Thursday, October 4th, 2007 by Adam Wagner
Three Down . . .
Yesterday, the Cardinals announced one of the most open secrets in baseball and fired GM Walt Jocketty, probably leading to the eventual release of manager Tony LaRussa. This now means that three general managers have been fired out of one of the most embarrassing divisions in baseball this season (Tim Purpura and Dave Littlefield were the others).
This all represents a shift in the philosophy of baseball, as the Astros hired an old-school baseball guy in Ed Wade in a hire that was roundly criticized while the Pirates hired a baseball guy in Neal Huntington who also plays a large hand in scouting while Jocketty’s firing seems to have been directly precipitated by the hiring of Jeff Lunhow as scouting director. Outside of the Astros, teams seem to be willing to take chances on inexperience so far as Huntington has no experience running a team and Jocketty’s firing seems to have a lot to do with strife based around Lunhow.
Teams are no longer looking to the good old boys network for their GM and other hires, instead taking chances on the many fresh-faced, well-educated people out there looking for a career in baseball. These people, like Lunhow, Huntington, Paul DePodesta, and Chris Antonelli, have ideas about the game and team building that have yet to be proven wrong and are, therefore, worth trying just in case some new and different positive result comes from them. The experienced guys, meanwhile, have generally been proven wrong already and are, therefore, not receiving the chances they may have received in the past.
This is actually bigger than baseball, as it represents the static of the world (and globalization) in general as the game becomes more focused on international scouting and more dependent on technology. No one quite knows how to work this system for the best success yet, but everyone seems to believe that the solution will eventually be a new idea and not the way things have been done for decades, meaning that young blood is gradually moving its way up from scouting director and grunt work to computer whiz and general manger.

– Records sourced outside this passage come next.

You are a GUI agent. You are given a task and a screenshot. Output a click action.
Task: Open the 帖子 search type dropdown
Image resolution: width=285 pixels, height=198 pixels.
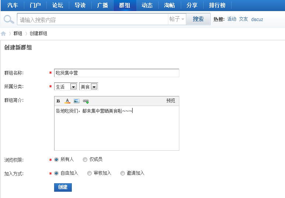(177, 19)
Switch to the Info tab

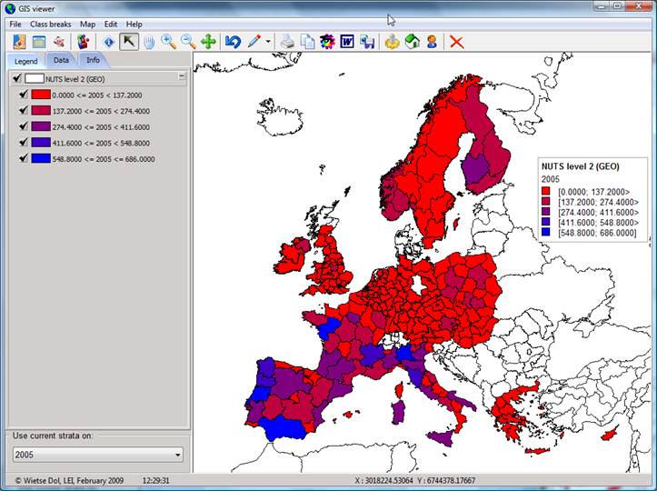93,60
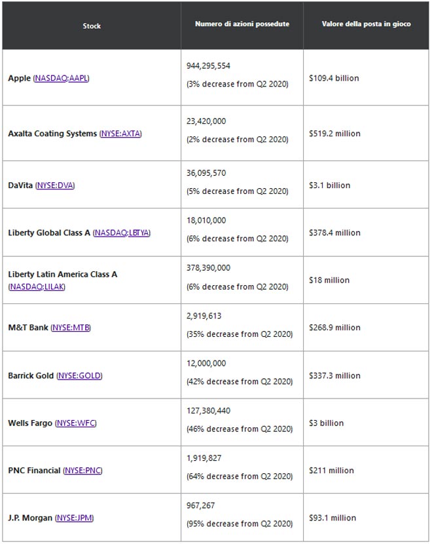Select the 'Numero di azioni possedute' header
This screenshot has height=544, width=432.
(x=242, y=24)
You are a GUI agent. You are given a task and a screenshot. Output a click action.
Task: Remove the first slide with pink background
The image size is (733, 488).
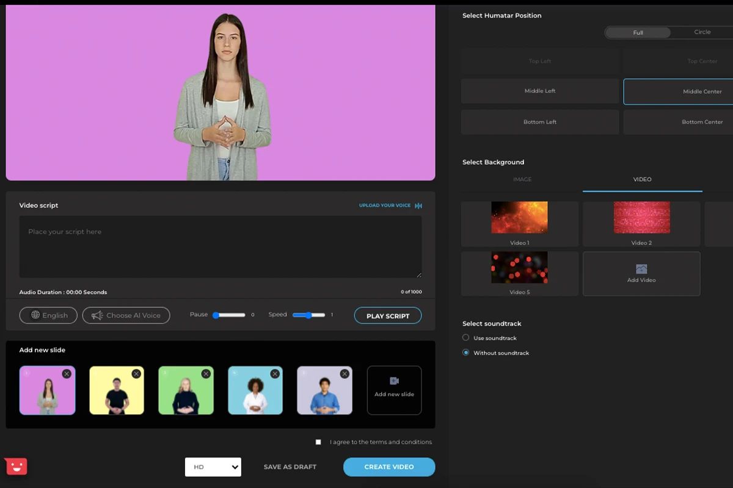[x=67, y=374]
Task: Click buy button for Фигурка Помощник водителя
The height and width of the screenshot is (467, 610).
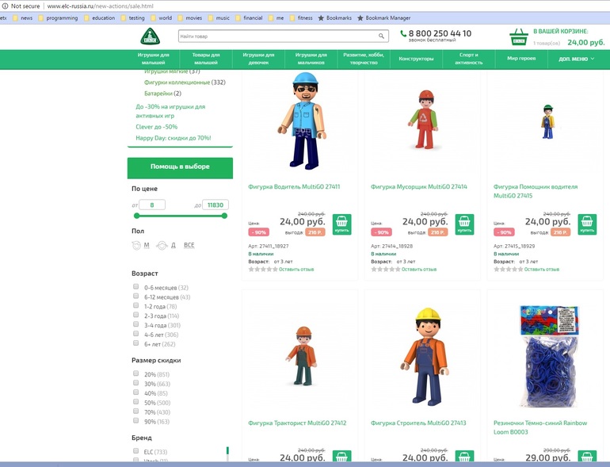Action: (587, 224)
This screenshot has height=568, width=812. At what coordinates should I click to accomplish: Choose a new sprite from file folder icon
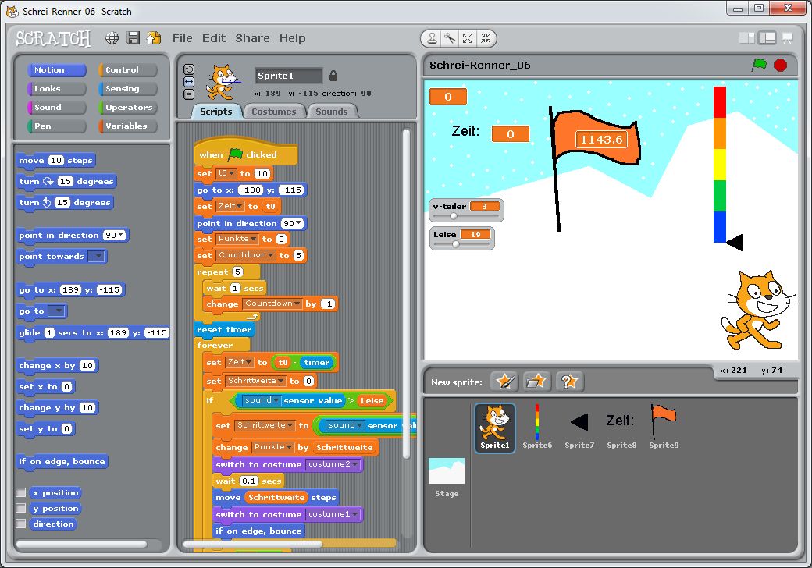click(536, 382)
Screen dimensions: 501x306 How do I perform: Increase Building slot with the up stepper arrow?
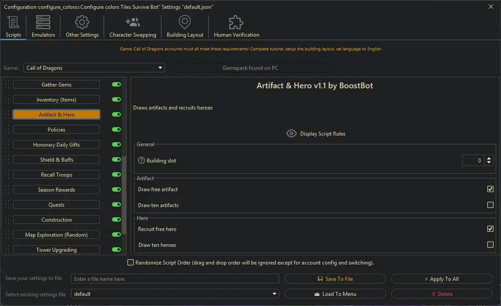[489, 158]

Opinions are being replaced by hard facts and new ideas are becoming more prevalent. They are being given the chances that ideas that once-failed ideas will not receive, especially if it is a second chance (see DePodesta, Paul). It is all about what is new, different, and potentially successful; not what is old, consistent, and potentially failure.
And that’s why Walt Jocketty got fired. He didn’t have ideas that went along with what the rest of baseball was doing because the front office is quickly becoming a young man’s world while a man who has guided teams to six division championships and one world series championship obviously didn’t build his roster to properly whether the death of a player (the second in five years), injury, and general misfortune. And he obviously should have been prepared for all of these things or should have had a Macbook preparing the scenarios for him.
Eventually this ridiculous tide will shift back to the baseball side of things, but right now the game is about the Jeff Lunhows and the Neal Huntingtons, not the Walt Jockettys and Tony LaRussas.